Jupyterlab opens in a new tab. You are signed in automatically using OmniSci authentication, with a notebook ready to start an OmniSci connection. The notebook is saved for you at the root of your Jupyter file system.

You can verify the location of your file by clicking the folder icon in the top left.

The contents of the cell are pre-filled with explanatory comments and the omnisci_connect() method ready to set up your Omnisci connection within Jupyter. Click the Play button to run the connection statement and list the tables in your OmniSciDB instance.

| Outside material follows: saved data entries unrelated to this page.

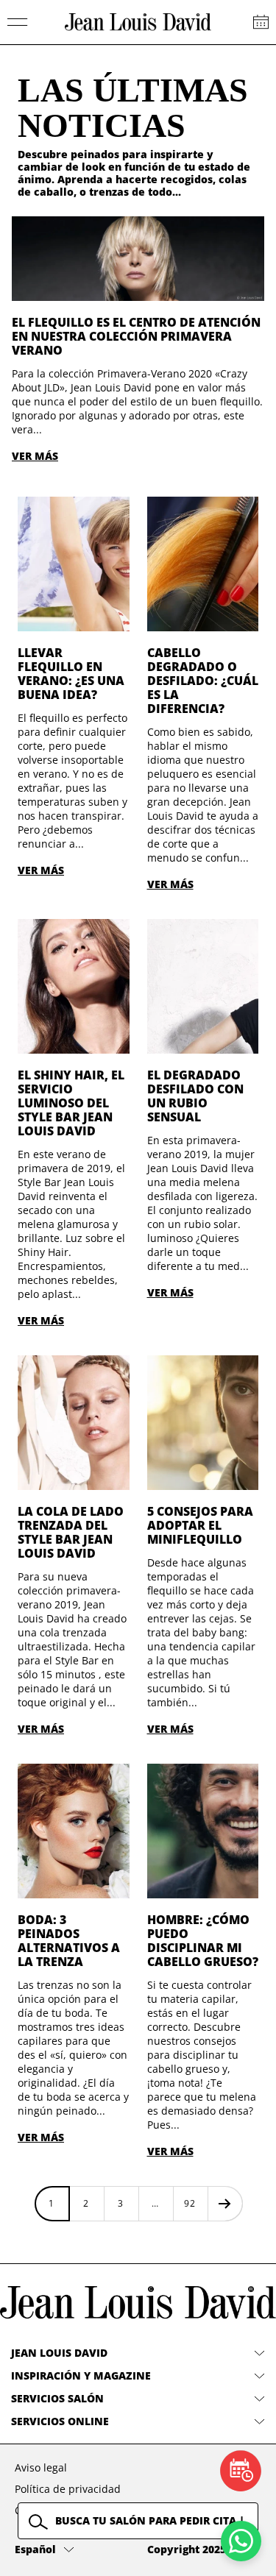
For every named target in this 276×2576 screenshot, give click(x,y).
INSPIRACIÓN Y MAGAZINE (81, 2375)
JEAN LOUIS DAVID (59, 2353)
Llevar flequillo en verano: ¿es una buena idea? (71, 674)
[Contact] (261, 22)
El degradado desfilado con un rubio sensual (195, 1096)
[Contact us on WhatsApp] (241, 2541)
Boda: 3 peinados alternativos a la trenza (69, 1941)
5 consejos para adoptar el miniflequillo (200, 1525)
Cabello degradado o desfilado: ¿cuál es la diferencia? (202, 681)
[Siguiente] (225, 2203)
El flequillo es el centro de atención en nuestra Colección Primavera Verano (136, 336)
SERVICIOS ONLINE (60, 2421)
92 (190, 2203)
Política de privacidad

You can continue to use con to run more Ibis expressions in further cells.

The connection is set up to reuse the session already in use by Immerse (by passing Jupyter the raw session id). You do not need credentials to connect this way, but it means that the connection has a "time-to-live." After the session timeout period passes with no activity (60 minutes by default), the session is invalidated. You have to re-enter Jupyter from Immerse in the same way to re-establish the connection, or use the pymapd connect method to enter your credentials manually.

You can also launch Jupyter from the Immerse SQL Editor. After you run a query in the SQL Editor, a button appears that allows you to send your query to Jupyter.

The query displays in a different notebook, ready to run the query right away. You still must run the cell yourself to send the query and see the results.